Um dos primeiros setores que viu o risco se elevar foi o de energia. Em dezembro de 2021, a Rússia respondia por cerca de 10% da produção mundial de petróleo. Com as sanções ao petróleo e gás russo, países da União Europeia estão tendo de buscar formas alternativas. Um caso de sucesso é o da Alemanha, que rapidamente conseguiu outros fornecedores e em 200 dias construiu o primeiro terminal de importação de gás natural liquefeito (GNL). Uma das possíveis consequências de longo prazo para o setor é a aceleração da transição para fontes de energia renováveis, o que demandará novas cobertura de seguros.
A logística global também foi prontamente afetada pelo conflito. No setor marítimo, o risco de danos físicos às embarcações por ataques a mísseis e bombardeios em zonas de conflito ou perdidos em minas marítimas, cargas bloqueadas ou presas em portos podem aumentar o nível de sinistralidade. As seguradoras que oferecem cobertura para Guerra, listaram o Mar Negro e o Mar de Azov como alto risco, aumentando os valores dos prêmios ou deixaram de oferecer a cobertura. Além disso, os trabalhadores russos representam 10% dos marinheiros do mundo, podendo ter dificuldades de voltar para casa ou se juntarem a tripulações. Desde o início da guerra, as taxas de seguro para embarcações que entram em outras águas russas aumentaram pelo menos 50%, segundo a Reuters. E, conforme mencionado acima, as coberturas de Guerra deixaram de ser oferecidas.

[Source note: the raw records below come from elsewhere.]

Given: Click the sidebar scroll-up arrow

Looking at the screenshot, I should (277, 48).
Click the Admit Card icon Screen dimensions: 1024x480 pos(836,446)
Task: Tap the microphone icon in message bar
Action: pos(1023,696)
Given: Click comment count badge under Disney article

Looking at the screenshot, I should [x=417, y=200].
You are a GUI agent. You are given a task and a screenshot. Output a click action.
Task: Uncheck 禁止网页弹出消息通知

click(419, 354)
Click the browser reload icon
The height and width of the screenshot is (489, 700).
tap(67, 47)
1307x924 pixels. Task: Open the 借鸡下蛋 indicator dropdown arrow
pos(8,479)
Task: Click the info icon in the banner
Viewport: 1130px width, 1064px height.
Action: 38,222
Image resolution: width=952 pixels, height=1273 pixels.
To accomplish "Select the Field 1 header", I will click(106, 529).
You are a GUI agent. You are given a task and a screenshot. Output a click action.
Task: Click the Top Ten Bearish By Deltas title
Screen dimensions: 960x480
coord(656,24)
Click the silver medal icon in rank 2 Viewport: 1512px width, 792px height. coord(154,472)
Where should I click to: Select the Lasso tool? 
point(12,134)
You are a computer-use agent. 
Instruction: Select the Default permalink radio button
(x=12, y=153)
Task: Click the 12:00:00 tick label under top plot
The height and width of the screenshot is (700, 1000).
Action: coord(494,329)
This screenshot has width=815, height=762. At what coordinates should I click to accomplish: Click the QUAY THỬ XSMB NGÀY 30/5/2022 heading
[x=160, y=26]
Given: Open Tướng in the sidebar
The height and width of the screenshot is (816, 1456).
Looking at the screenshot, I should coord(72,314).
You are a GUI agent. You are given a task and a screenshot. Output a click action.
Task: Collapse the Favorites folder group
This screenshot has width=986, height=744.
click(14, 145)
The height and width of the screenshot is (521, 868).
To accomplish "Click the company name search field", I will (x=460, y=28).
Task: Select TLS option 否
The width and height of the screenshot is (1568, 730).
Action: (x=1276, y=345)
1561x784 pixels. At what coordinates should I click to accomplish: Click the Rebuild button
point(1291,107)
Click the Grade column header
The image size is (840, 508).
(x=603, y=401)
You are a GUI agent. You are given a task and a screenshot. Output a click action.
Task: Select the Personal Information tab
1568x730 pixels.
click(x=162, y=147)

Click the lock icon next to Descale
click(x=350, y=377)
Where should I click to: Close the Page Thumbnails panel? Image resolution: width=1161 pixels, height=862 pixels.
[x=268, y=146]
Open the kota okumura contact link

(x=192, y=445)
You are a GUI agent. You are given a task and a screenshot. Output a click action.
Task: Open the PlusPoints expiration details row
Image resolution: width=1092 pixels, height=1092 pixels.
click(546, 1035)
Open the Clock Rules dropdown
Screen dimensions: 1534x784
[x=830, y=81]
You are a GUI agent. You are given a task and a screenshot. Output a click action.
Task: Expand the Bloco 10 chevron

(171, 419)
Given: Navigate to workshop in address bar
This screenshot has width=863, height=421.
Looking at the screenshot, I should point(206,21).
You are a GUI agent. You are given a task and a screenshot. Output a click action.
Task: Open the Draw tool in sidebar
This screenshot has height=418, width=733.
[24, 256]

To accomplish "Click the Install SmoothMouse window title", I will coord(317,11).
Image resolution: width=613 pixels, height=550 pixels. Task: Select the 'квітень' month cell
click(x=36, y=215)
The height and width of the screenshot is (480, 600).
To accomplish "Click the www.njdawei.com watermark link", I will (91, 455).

Na aeronáutica, além das sanções que proíbem o fornecimento de aeronaves ou peças para a Rússia, ainda há a expropriação russa de aeronaves arrendadas no exterior, fazendo com que centenas de aeronaves em solo russo jamais sejam devolvidas. A Fitch Ratings alertou que sinistros de até US$ 10 bilhões podem acontecer no seguro aeronáutico, com 30% a 40% de probabilidade de repasse às resseguradoras.
Mas ainda há um setor em que cláusulas de exclusão de guerra podem não ser suficientes. Os ciberataques e violação de dados trazem uma complexidade maior para a análise de risco. De acordo com especialistas no PLUS Cyber Symposium, o número de incidentes cibernéticos fora da Rússia e Ucrânia aumentaram, em especial nos EUA. O seguro cibernético já vivencia nos últimos anos o aumento de preço e de procura, fazendo com que contratos e cláusulas venham se tornando mais complexos. Mas, agora com o conflito em curso, a releitura destes contratos será mais rápida. A partir de 31 de março, seja para o início da cobertura ou renovação do contrato, o Lloyd’s of London terá a cláusula “Exclusões de ataques cibernéticos apoiados por Estado“, em que “os sindicatos devem excluir os ataques cibernéticos apoiados pelo Estado das políticas que protegem contra danos físicos e digitais causados por hackers”. Objetivo é que fique mais claro o que as seguradoras cobrirão ou não.
Após a pandemia do COVID-19, as ramificações profundas no mercado global de um conflito geopolítico como o que acontece no leste europeu volta a ser destaque. Ter um conhecimento robusto desses riscos complexos e diversos é fundamental para identificar os desafios antes que os sinistros aconteçam.